Film Review: Firebrand (2023)

Jude Law is a scabrous Henry VIII but Alicia Vikander underwhelms in the misconceived historical fiction that is Firebrand

“You don’t want any harm to come of me?”

I’ve watched a fair bit of revisionist Tudor (and the like) historical TV over the last few months so it is little surprise that films are having a go too. As a result, there’s a lot of shared DNA going around. In covering (part of) the reign of Katherine Parr, Firebrand crosses over with Becoming Elizabeth; with music cues like PJ Harvey’s ‘Down by the Water’, it sits with The Serpent Queen; and in essentially reworking history, it starts down the path of My Lady Jane but pulls its punches in how seriously it takes itself.

Adapted loosely by Henrietta and Jessica Ashworth from Elizabeth Fremantle’s 2013 novel Queen’s Gambit, itself a free interpretation of history, Karim Aïnouz’s film thus posits itself as a contemporary-minded feminist reclamation of Parr’s impressive legacy, away from being “just one word in a stupid rhyme”. But it goes so far in reshaping and indeed rewriting history without any acknowledgement that it is just making things up, and quite possibly undermining what she did achieve by muddling it with this fiction.

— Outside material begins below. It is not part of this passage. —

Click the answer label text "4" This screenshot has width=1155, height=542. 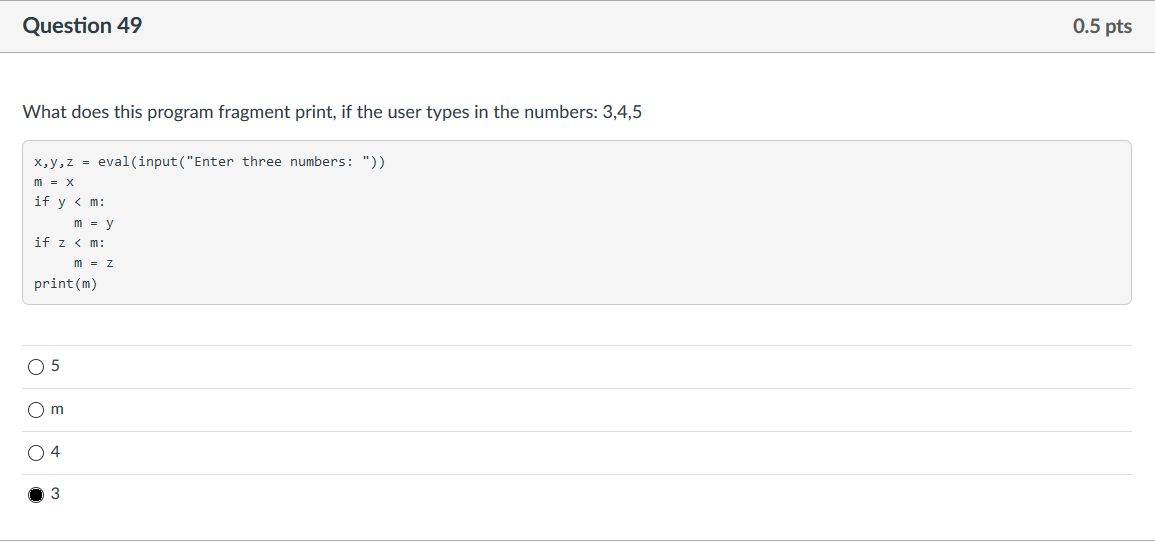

Aïnouz is at pains to show us that this is a world of toxic masculinity with an emphaticness I’m not sure is entirely necessary. It is 1544. Henry VIII is on his sixth wife. Some things are a given. His opening gambit pushes things too – acting as Queen Regent while Henry’s off fighting in France, she nips out for a (highly unlikely) clandestine meeting with Anne Askew (a fiery Erin Doherty) a childhood friend and proto-feminist preacher who inspires further thought in Katherine, who then writes books that make her the first woman to be published under her own name in English.

The fly in the ointment here in Henry though, and the court around him which prove a mixed bag in this film. Jude Law is highly effective as a tyrannical monster, in constant pain from a leg wound and with an ego that can’t be stroked enough, his petulance is a powerful driver for the troubled relationship he has with Katherine. The court around them is much less well defined though, with Seymours aplenty with murky intentions offering little narrative clarity, only Simon Russell Beale’s vengeful Bishop Gardiner really cutting through.

Alicia Vikander delivers some strong work as Katherine but feels decidedly too modern for the role (perhaps an intentional choice…) and rarely as compelling as she needs to be to make the case for the status of noted woman of history that the film is angling for. Lazy voiceover work (from a young Princess Elizabeth) points to Katherine’s interventions to secure the line of succession for her stepdaughter but real indignity comes with the film’s final interjection into the history books – Parr deserves better.